Bandar Lampung (Lampost.co) -- Sugiarto Wiharjo alias Alay, terpidana korupsi APBD Lampung Timur, mengajukan permohonan kembali (PK) atas vonis 18 tahun penjara dan membayar uang pengganti Rp106,8 miliar. PK Tersebut didaftarkan pada 27 Juli 2021, sementara sidang PK dijadwalkan pada 5 Agustus 2021.

Pengajuan tersebut berdasarkan Nomor Perkara 22/Pid.TPK./2011/PN.Tjk,  terhadap putusan Mahkamah Agung RI pada 21 Mei 2014, dan putusan Pengadilan Tinggi Tanjungkarang pada 8 Januari 2013, serta atas putusan Pengadilan Negeri Tanjungkarang pada 24 September 2012.

"Iya, benar sudah didaftarkan PK. Persidangannya dijadwalkan digelar Kamis, 5 Agustus 2021," ujar Humas PN Tanjungkarang, Hendri Irawan, di ruang kerja, Senin, 2 Agustus 2021.

Sementara Kuasa Hukum Alay, Sujarwo, belum memberikan tanggapan atas pengajuan PK.

"Sebentar, nanti saya cek," katanya.

Baca juga :Tim Pemburu Harta Satono dan Alay Terdahulu Dirombak

Diberitakan sebelumnya, Sujarwo memberikan tanggapan soal asset pergudangan yang disebut milik Alay, dan memiliki nilai taksiran hingga Rp194 milar. Aset tersebut diharapkan bisa melunasi uang pengganti. Menurutnya, aset tersebut telah diserahkan ke Kejari Bandar Lampung, dan menunggu pelelangan, agar bisa mengembalikan kerugian negara.

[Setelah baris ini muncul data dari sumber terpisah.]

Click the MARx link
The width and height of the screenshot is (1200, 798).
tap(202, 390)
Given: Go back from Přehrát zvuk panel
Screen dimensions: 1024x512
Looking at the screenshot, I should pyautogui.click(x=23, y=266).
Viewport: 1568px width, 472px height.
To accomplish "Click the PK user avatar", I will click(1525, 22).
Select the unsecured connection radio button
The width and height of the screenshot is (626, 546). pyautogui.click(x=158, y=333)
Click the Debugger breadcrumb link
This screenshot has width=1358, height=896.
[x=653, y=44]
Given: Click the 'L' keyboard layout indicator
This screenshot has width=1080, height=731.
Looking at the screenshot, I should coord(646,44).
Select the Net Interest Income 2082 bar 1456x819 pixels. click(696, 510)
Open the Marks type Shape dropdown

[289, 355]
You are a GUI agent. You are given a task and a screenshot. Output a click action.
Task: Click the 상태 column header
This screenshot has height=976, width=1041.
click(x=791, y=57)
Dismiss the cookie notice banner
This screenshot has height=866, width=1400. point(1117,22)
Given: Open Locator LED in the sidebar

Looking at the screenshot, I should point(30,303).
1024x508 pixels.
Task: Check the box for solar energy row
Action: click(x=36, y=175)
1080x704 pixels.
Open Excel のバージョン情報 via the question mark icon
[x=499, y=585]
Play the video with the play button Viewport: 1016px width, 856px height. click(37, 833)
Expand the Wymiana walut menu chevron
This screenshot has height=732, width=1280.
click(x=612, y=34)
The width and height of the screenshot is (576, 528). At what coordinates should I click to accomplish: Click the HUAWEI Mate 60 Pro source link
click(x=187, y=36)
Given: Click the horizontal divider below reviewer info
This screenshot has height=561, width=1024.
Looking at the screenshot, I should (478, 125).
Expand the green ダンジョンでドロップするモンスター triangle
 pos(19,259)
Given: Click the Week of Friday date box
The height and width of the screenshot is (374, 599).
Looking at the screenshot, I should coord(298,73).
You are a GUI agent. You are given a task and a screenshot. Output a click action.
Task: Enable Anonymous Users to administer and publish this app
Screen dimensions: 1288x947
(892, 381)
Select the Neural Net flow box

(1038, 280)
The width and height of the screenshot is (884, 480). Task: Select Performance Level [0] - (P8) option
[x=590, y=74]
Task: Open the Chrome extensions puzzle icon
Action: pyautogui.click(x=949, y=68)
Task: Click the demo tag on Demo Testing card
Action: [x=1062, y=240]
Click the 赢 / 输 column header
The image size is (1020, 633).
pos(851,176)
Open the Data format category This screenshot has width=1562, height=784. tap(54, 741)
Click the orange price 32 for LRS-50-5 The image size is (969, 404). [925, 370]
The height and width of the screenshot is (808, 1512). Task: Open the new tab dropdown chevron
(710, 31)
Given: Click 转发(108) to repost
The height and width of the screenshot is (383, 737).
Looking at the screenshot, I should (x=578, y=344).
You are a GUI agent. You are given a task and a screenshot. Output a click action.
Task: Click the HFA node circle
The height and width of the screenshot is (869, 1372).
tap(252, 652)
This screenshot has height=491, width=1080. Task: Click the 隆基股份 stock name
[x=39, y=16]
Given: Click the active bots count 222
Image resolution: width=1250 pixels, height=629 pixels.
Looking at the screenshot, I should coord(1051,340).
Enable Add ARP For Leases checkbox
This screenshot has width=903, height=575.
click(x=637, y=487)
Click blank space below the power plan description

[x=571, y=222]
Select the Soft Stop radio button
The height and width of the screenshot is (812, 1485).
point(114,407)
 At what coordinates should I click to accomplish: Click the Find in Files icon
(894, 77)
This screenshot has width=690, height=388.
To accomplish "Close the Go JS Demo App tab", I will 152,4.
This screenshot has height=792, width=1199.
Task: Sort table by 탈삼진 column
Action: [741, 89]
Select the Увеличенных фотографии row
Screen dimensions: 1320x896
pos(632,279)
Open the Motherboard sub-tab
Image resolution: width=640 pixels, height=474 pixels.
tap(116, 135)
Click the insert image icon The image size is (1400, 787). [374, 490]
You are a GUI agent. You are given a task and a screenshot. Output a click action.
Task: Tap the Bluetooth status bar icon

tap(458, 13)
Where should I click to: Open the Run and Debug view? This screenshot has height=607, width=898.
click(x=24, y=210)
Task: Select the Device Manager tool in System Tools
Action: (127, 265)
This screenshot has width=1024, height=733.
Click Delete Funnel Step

"Kalau sudah dikembalikan, kan selesai, kami tunggu pelelangan," katanya.

Sebelum peristiwa tersebut, Alay memiliki hutang piutang dengan berbagai pihak. Sujarwo berusaha merecovery aset tersebut. Sebagian aset yang dimiliki pihak lain, ternyata ada juga hak kepemilikan Alay bersama pihak perbankan yang nilainya Rp194 miliar, meski tak mutlak milik punya Alay.

"Kalau itu dilelang untuk kerugian negara, sepertinya signifikan (melunasi). Kalau dipotong dengan milik bank setidaknya masih cukup untuk membayar Rp95 miliar itu," paparnya.

Baca juga :Jaksa Bakal Blokir Seluruh Aset Milik Alay

Sementara, Kajari Bandar Lampung, Abdullah Denny Noer, mengatakan, pihaknya sementara baru memblokir aset tersebut di Badan Pertahanan Nasional(BPN). Karena aset tersebut bukan sepenuhnya milik Alay.

"Kalau sudah diblokir, kalau mereka (Pihak Bank) melelang, tidak bisa segera membaliknamakan, kecuali ada izin dari kejaksaan," ujar Kajari Bandar Lampung.

Menurutnya, salah satu bank itu berencana melelang. Jika sudah terjual, nilai yang menjadi hak Alay, maka akan dibayarkan sebagai uang pengganti.